I think that AI filmmakers, if they believe they can make films of high critical and/or or commercial success, need to avoid engaging in culture jamming and take a more honest approach. "This is my chosen medium" and then develop in public while treating the intangibles as legitimate, instead of something to be hacked around.

1 comments

> Higgsfield, a San Francisco startup valued at $1.3 billion..

I don't think these are filmmakers. They aren't here for the art, they're here to find product market fit and, increase revenue, and raise another round at higher valuation.

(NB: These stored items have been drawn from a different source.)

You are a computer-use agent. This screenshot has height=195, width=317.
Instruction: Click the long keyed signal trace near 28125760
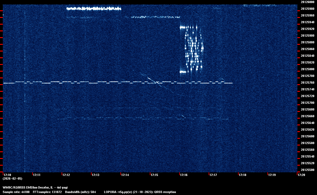pos(118,83)
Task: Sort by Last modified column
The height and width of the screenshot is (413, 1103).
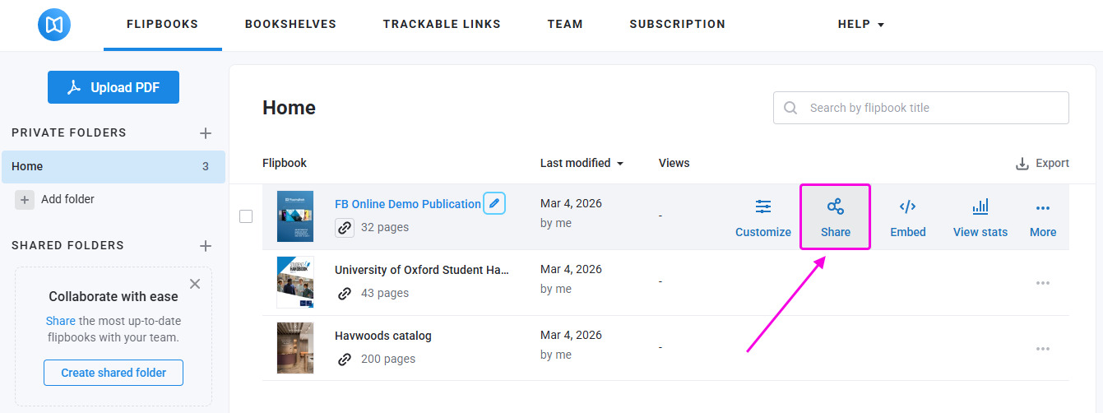Action: tap(582, 163)
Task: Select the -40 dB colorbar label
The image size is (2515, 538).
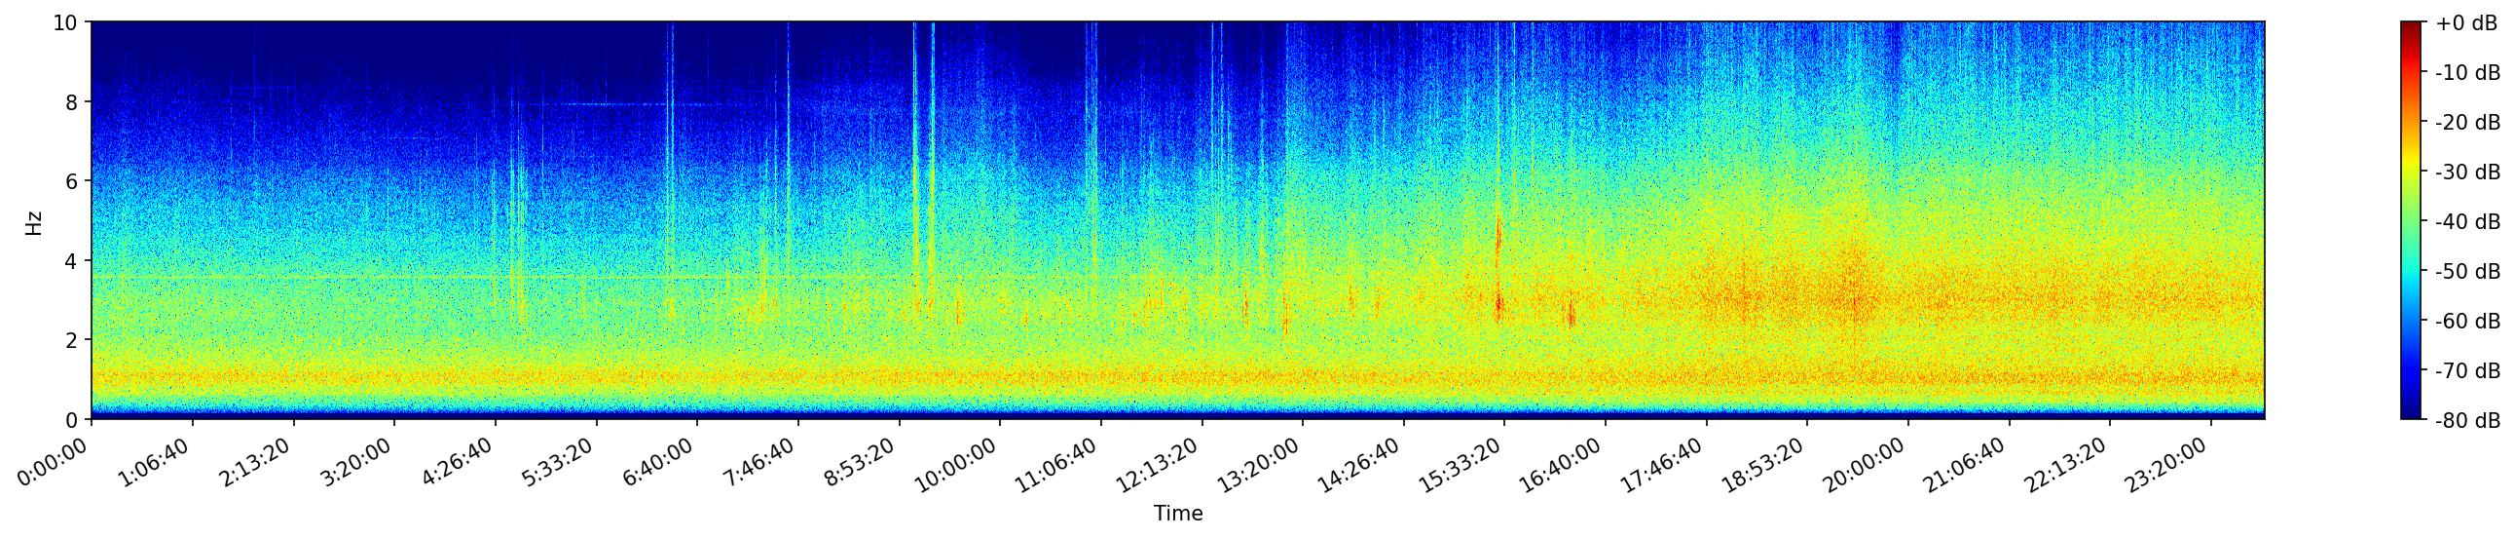Action: tap(2467, 222)
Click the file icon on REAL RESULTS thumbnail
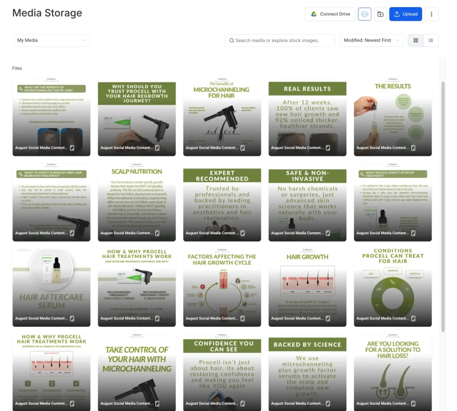Screen dimensions: 457x411 [x=328, y=148]
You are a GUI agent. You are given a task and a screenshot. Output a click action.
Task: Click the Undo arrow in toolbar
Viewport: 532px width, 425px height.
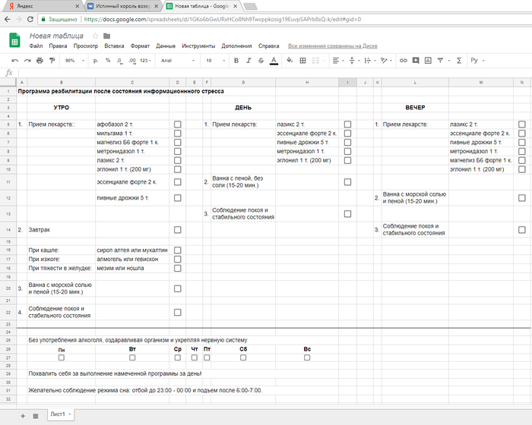14,60
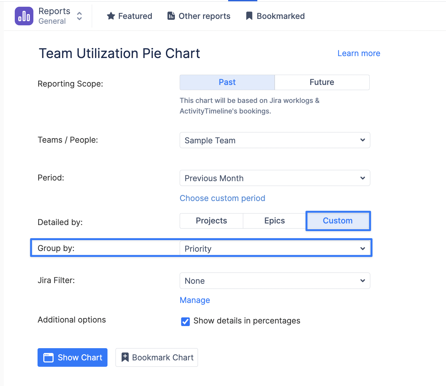Select Past reporting scope
Viewport: 446px width, 386px height.
pyautogui.click(x=227, y=82)
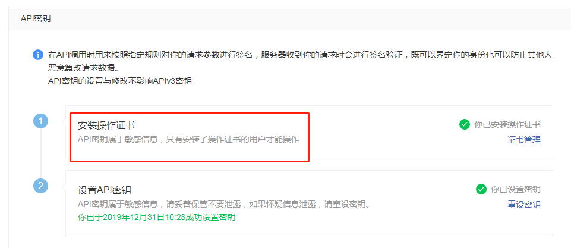571x248 pixels.
Task: Select the step 2 circle icon
Action: click(41, 186)
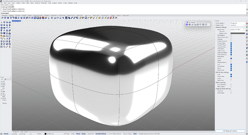Disable the Grid checkbox in axis settings

coord(231,75)
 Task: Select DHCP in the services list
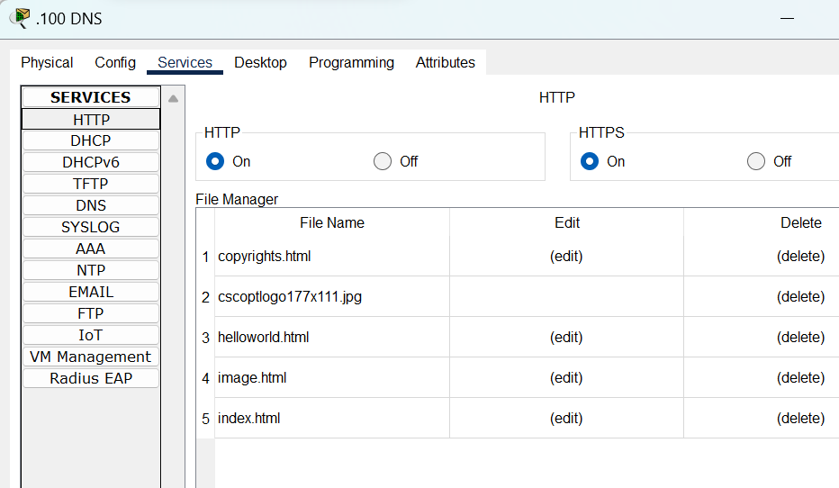91,140
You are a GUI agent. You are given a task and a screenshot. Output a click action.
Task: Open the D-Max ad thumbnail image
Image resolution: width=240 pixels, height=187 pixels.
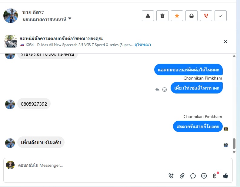pyautogui.click(x=10, y=41)
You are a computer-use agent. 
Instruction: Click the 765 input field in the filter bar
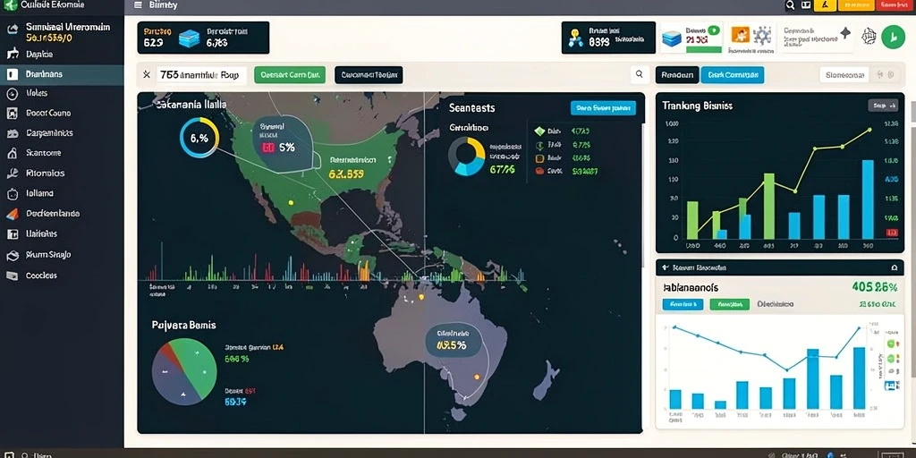201,75
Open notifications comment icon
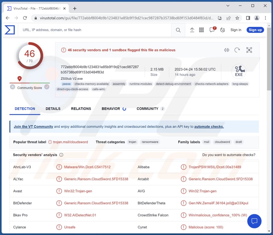 point(212,30)
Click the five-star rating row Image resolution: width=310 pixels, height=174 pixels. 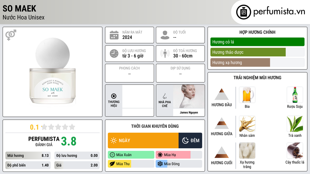pos(58,127)
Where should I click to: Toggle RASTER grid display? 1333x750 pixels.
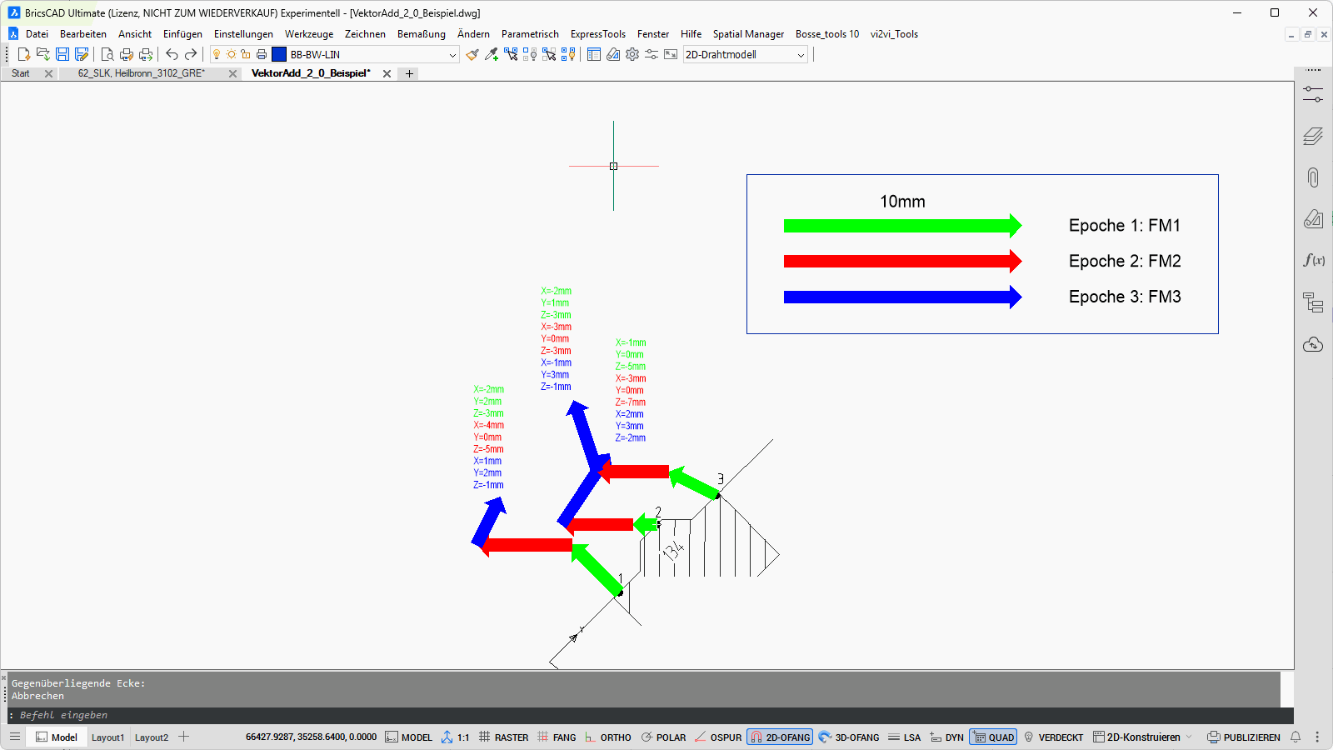(503, 738)
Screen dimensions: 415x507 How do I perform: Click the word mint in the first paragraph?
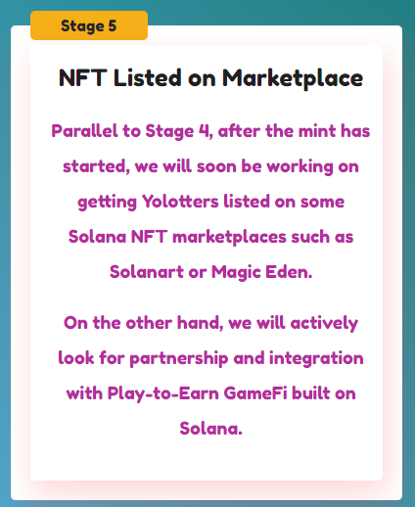pos(317,131)
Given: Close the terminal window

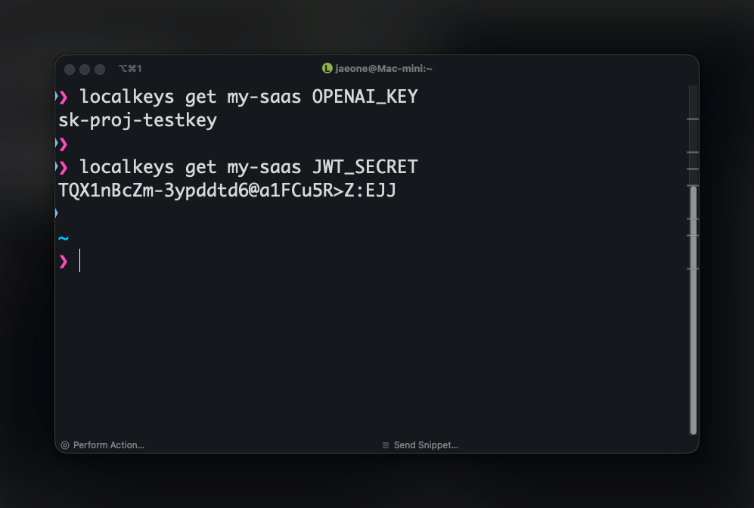Looking at the screenshot, I should (70, 70).
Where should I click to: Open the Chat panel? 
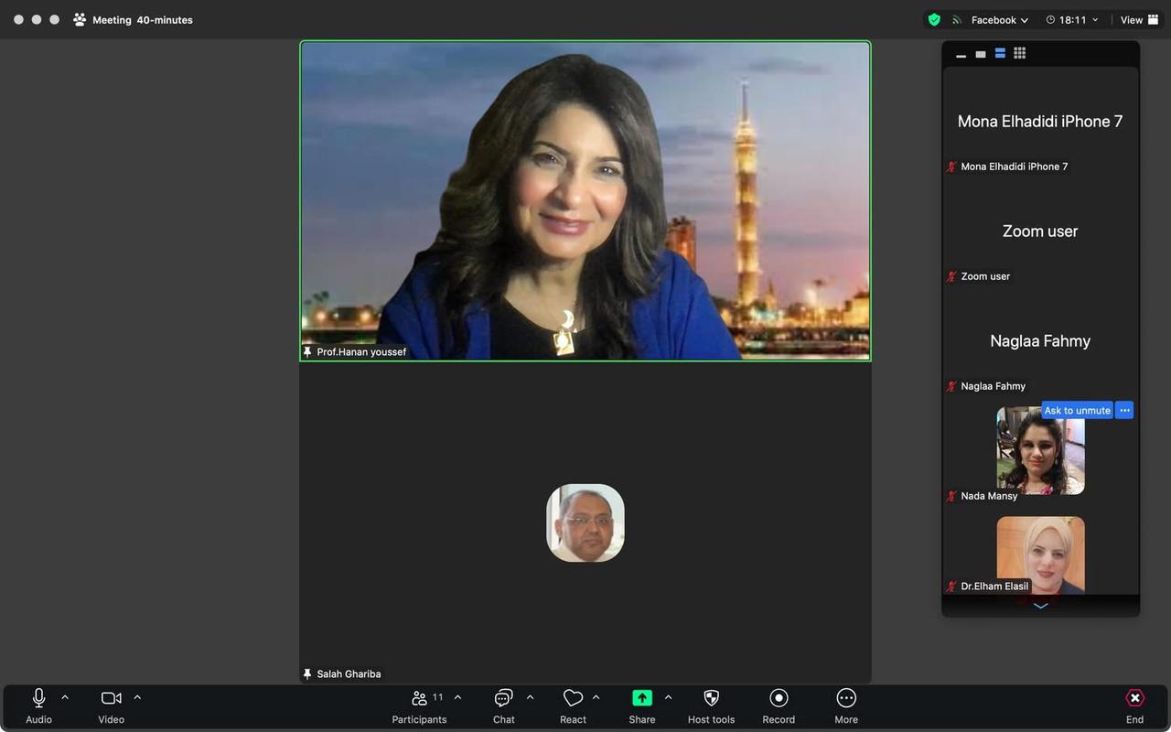click(x=503, y=699)
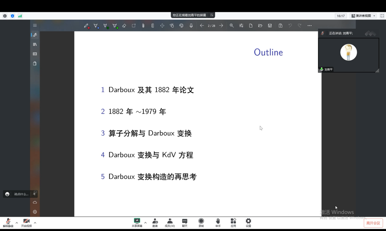Click the raise hand (举手) icon
The height and width of the screenshot is (231, 386).
tap(218, 222)
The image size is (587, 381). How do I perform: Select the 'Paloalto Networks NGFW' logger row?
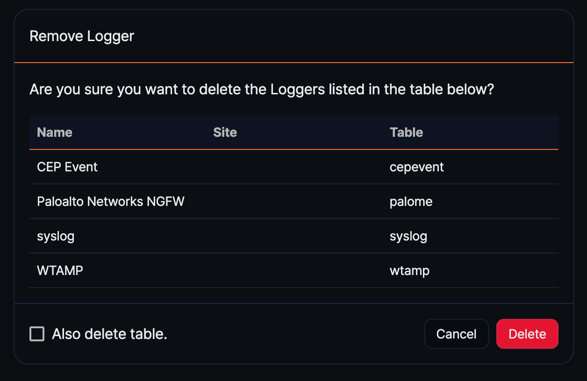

Sounds like none of the largest blockbuster films were made by filmmakers.
False equivalence. A large studio production still retains the voice and editorial oversight of its director, which is why you can differentiate between films by their directors. There are undoubtedly many filmmakers who collaborate on such productions. Whether or not you believe such projects produce good work, you cannot deny the people involved are artists.

This company is not that. They're a venture backed silicon valley startup. Not a film studio. Not a production house. Their business is not about films, it's about raising venture capital, and (maybe) providing an exit to their investors. Whether they do it by producing a blockbuster movie or some other thing is immaterial, and they'll pivot towards whatever is the most expedient path. They're an "AI tools" company.

> A large studio production still retains the voice and editorial oversight of its director, which is why you can differentiate between films by their directors

None of that really matters. Ultimately films are rated based on how much they make at the box office, which is a function of the content, audience preferences and marketing. A director becomes well known by the impact of their production, not the other way around. Really doesn't matter - to the majority spending to see a given film - who the director was, beyond as a marker to find/avoid similar works in the future. If a director makes a crappy film with humans, they'll be known as a crappy director. And if they make a good film using AI, they'll be known as a good director (UNLESS there are a lot of specifically anti-AI people in the crowd AND it's known the film was made using primarily AI). And the good director will be praised for the artistry they put into the work.

Well, before we get too far ahead of our skis, let's wait until someone makes a good film with AI. This company didn't, nor will they. It's not their business. Whether anyone ever will is an open question.